▸ **Exercise requirements**: Read the records and gather each line that includes "icon".

▸ **Records shown**:
────────────────────
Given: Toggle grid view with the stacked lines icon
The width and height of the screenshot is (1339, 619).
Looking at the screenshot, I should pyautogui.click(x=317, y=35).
────────────────────
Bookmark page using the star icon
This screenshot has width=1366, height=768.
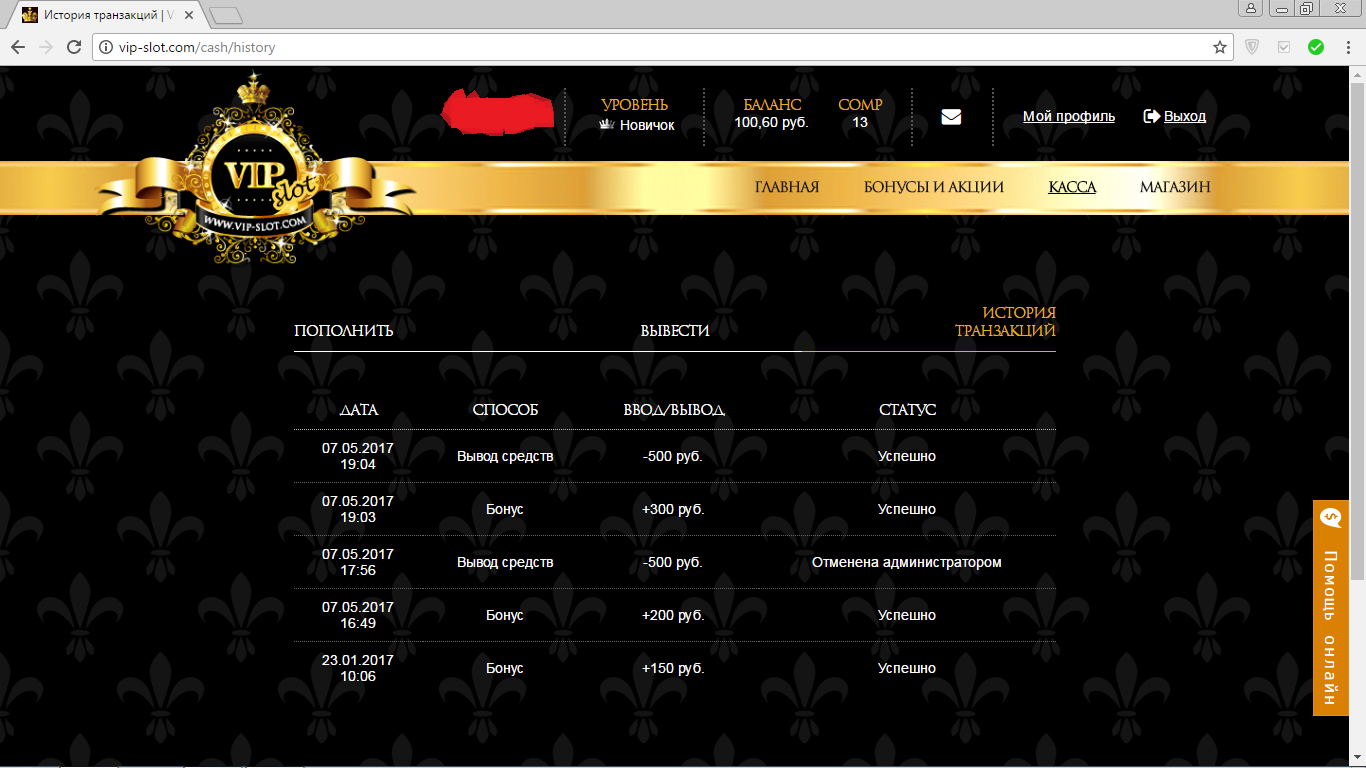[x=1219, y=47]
────────────────────
▸ **Output**:
Given: Toggle grid view with the stacked lines icon
Bookmark page using the star icon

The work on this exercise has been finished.